In March, consumer prices rose at their quickest rate in 40 years, by 8.5 percent. The labour market is still booming, with Moody’s Analytics predicting that unemployment will soon reach its lowest level since the early 1950s.

To support its position, Deutsche Bank produced an index that measures the gap between inflation and unemployment over the last 60 years and the Federal Reserve’s stated targets for both. According to the bank, the Fed is currently “much further behind the curve” than it was in the early 1980s, when extraordinarily high inflation caused the central bank to hike interest rates to record highs, destroying the economy.

According to Deutsche Bank, the Fed has “never been able to correct” even minor inflation and employment overshoots “without pushing the economy into a significant recession,”

“over-tightened” the bank stated, citing the labour market’s “Something stronger than a mild recession will be needed to do the job.” by as much as two percentage points of unemployment.

The good news is that Deutsche Bank expects the economy to recover by mid-2024 when the Fed abandons its anti-inflationary policies.

Of course, no one can say for sure how this will turn out. Although Deutsche Bank is pessimistic — it is the most negative of the major Wall Street banks — others believe the doom and gloom is exaggerated.

Goldman Sachs acknowledges that lowering high inflation and wage growth will be “very challenging” but adds that a recession is “not inevitable.”

“We do not need a recession but probably do need growth to slow to a somewhat below-potential pace, a path that raises recession risk,” Goldman Sachs economists wrote in a report Friday evening.

Despite the Fed’s move to inflation-fighting gear, UBS remains optimistic that the economic growth will continue.

In a study released on Monday, Mark Haefele, chief investment officer at UBS Global Wealth Management, stated, “Inflation should ease from current levels, and we do not expect a recession from rising interest rates,”

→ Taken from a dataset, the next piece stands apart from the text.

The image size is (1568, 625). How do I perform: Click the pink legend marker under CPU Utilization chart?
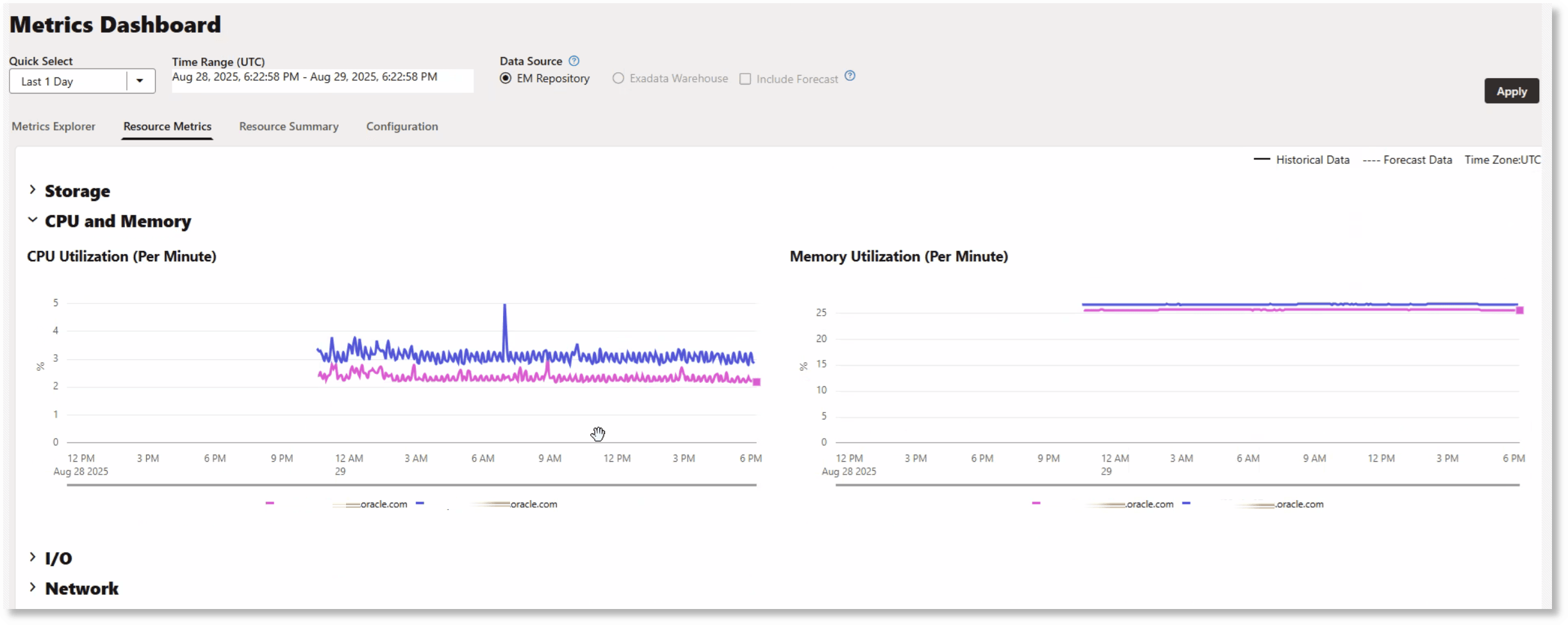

The chance that inflation will continue “persistently elevated for longer than generally anticipated.” according to Deutsche Bank, is the most crucial driver for its more pessimistic outlook.

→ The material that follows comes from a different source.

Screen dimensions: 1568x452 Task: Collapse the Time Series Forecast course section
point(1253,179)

Several factors, according to the bank, will contribute to higher-than-expected inflation, including the reversal of globalisation, climate change, further supply-chain disruptions caused by the Ukraine war and China’s Covid lockdowns, and rising inflation expectations, which will support actual inflation.

“The scourge of inflation has returned and is here to stay,” Deutsche Bank said.

If inflation continues to rise, the Federal Reserve will be obliged to consider more aggressive interest rate hikes. The Federal Reserve hiked interest rates by a quarter-point in March, and Chairman Jerome Powell said last week that a half-point boost is “on the table” at the meeting next week.

“It is sorely tempting to take a go-slow approach hoping that the US economy can be landed softly on a sustainable path. This will not happen,” Deutsche Bank said. “Our view is that the only way to minimize the economic, financial and societal damage of prolonged inflation is to err on the side of doing too much.”